Thank you for your detailed review! You evidently spent a substantial time reviewing our paper, and we are thankful for your efforts during the challenging review period. We will explain your concerns point by point.
Weakness 1: The innovativeness of this paper is limited.
We acknowledge that the concepts of cross-lingual contrastive learning and instruction tuning are not novel. The novelty of this work comes from the following two parts:
(1). Natural language generation task is different from natural language understanding task, there are fewer studies to investigate effectiveness of the contrastive learning in generation tasks. In this work, we find that using multilingual contrastive learning alone cannot enhance the cross-lingual ability of multilingual generative model, and in most cases, it will impair the performance of the model, e.g., the inferior results in the 'w/MCL' row of Table 8 in the ablation experiment (Section 3.5). We argue that the generation ability of the model may be affected by the multilingual contrastive learning method.

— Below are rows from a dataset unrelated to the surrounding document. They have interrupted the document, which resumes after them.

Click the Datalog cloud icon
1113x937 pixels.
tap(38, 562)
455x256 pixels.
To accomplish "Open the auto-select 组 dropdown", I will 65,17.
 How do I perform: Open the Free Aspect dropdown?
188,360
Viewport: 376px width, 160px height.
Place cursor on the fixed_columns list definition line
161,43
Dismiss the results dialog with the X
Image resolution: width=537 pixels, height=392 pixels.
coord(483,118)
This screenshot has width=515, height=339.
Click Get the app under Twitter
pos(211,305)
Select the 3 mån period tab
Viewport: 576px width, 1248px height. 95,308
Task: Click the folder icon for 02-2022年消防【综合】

(2). Our cross-lingual instruction fine-tuning differs from multilingual instruction tuning, where models usually learn and reply in the same language. It requires models to reply in different languages. The work mentioned, which is "Few-shot Learning with Multilingual Generative Language Models"[1], investigates the impact of prompt temple in the demonstrations, such as same-language-prompting and source-language-prompting, rather than the instruction tuning process.
Weakness 1&Question 1: Is there any related work in cross-lingual instruct tuning that could be added as the compare system?
Of course, we add the CoIT (Cross-lingual Instruction Tuning) method of xLLaMA[2] for comparison using the same training data in EN-ZH bilingual instruction tuning, and the experimental results are as follows:
| Model | EN-0/5(XNLI) | ZH-0/5(XNLI) | EN-0/5(PAWS-X) | ZH-0/5(PAWS-X) | Avg |
|---|---|---|---|---|---|
| 54.5/49.0 | 45.9/44.9 | 67.8/64.2 | 55.4/53.1 | 54.4 | |
| +CoIT | 54.8/50.0 | 46.2/47.2 | 68.3/63.8 | 57.5/55.2 | 55.4 |
| +AFP | 55.9/54.1 | 47.6/48.4 | 70.0/64.3 | 58.6/56.1 | 56.9 |
Table 1. In-context learning performance on XNLI and PAWS-X.
It can be found that AFP achieves a higher improvement than CoIT. The difference between AFP and CoIT lies in the additional multilingual contrastive learning and cross-lingual answering format, which is in line with findings in the ablation study that multilingual contrastive learning further boosts the performance of cross-lingual instruction tuning.
Weakness 2&Question 2: For the MT experiment, is it possible to add the parallel data used in AFP framework into the baseline model for a fair comparison?
Sure, we supplement the results of the baseline model fine-tuned on the parallel data ('+FT'):
| Model | 0/1/5/10(EN->ZH) | 0/1/5/10(ZH->EN) | 0/1/5/10(Avg) |
|---|---|---|---|
| 0.0/1.0/4.2/4.2 | 0.0/6.4/8.1/8.3 | 0.0/3.7/6.0/6.3 | |
| +FT | 0.8/3.3/4.5/4.8 | 3.1/7.9/8.5/8.8 | 2.0/5.6/6.5/6.8 |
| +AFP | 2.0/4.2/5.3/5.9 | 5.3/8.7/9.0/9.2 | 3.7/6.5/7.2/7.6 |
| 0.0/13.6/13.8/13.9 | 0.1/19.2/19.5/20.1 | 0.1/16.4/16.7/17.0 | |
| +FT | 1.2/13.9/14.3/14.5 | 4.4/19.3/19.6/20.2 | 2.8/16.6/17.0/17.4 |
| +AFP | 2.5/14.5/14.8/15.0 | 6.7/19.5/19.6/20.3 | 4.6/17.0/17.2/17.7 |
Table 2. Translation results on FLORES-101 devtest set(ZH-EN).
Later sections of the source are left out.